OBJECTIVE: Which rows below contain the word "pixel"? Copy each of those rows in full.
BEGIN LISTED ENTRIES
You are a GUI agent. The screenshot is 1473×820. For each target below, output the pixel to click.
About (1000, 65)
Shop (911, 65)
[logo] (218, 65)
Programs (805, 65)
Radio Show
END LISTED ENTRIES
TASK SOLUTION:
You are a GUI agent. The screenshot is 1473×820. For each target below, output the pixel to click.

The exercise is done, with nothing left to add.